* **WORK REQUIRED**
Copy out each line containing "list" from the entries below.

[Data extracted from a collection]
======
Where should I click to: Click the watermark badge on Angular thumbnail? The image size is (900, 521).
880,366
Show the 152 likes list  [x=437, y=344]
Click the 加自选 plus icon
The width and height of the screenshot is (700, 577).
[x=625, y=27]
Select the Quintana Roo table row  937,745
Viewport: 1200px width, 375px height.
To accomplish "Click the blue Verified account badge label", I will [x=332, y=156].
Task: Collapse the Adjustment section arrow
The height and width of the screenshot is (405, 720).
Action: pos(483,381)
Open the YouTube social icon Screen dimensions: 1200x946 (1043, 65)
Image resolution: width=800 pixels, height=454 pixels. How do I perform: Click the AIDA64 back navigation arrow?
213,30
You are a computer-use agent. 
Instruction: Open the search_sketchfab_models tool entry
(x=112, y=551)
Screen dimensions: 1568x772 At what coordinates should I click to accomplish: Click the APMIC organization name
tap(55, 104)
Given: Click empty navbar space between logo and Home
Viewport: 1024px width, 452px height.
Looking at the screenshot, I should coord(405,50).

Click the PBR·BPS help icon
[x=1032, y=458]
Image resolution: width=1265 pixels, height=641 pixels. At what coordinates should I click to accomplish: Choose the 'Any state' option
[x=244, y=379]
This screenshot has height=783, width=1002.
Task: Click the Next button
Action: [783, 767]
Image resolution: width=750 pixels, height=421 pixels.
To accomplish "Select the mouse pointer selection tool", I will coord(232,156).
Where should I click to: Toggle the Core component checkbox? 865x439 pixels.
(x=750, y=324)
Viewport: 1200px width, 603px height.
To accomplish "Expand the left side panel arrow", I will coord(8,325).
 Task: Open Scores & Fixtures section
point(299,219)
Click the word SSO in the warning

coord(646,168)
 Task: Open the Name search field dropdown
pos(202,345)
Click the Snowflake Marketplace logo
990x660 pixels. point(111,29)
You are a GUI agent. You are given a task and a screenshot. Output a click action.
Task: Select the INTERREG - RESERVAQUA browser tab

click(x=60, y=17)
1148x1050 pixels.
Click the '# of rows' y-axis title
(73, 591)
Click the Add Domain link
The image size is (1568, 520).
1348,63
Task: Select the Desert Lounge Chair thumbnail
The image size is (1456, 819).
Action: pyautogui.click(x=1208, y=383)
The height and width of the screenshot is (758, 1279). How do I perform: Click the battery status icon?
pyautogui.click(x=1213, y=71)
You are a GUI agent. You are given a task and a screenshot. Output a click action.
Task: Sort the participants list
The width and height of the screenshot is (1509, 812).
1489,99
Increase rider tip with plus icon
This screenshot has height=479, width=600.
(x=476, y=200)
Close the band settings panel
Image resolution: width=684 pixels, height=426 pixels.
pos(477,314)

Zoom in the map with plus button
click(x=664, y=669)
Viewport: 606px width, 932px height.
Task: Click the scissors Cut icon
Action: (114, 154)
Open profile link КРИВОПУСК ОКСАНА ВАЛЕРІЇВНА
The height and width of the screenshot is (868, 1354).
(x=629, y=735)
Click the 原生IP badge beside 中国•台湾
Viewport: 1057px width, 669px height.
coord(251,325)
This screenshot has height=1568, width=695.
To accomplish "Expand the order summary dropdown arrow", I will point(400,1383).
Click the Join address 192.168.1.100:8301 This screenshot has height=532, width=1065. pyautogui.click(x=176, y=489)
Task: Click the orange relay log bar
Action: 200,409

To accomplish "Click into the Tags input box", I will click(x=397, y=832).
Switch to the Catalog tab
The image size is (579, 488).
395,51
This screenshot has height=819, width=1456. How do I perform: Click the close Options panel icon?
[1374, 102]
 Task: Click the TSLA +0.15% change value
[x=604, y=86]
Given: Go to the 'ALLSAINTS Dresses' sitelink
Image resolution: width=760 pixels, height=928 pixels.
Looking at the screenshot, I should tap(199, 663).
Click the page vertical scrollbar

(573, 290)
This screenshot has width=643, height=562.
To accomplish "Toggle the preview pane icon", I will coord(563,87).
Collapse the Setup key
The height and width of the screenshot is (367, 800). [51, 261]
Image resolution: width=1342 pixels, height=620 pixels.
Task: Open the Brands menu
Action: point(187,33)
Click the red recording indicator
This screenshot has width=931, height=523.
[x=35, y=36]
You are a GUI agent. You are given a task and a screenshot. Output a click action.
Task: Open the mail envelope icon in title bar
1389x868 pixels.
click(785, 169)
======
* **SOLUTION FOR THIS PROBLEM**
Show the 152 likes list  [x=437, y=344]
Task: Sort the participants list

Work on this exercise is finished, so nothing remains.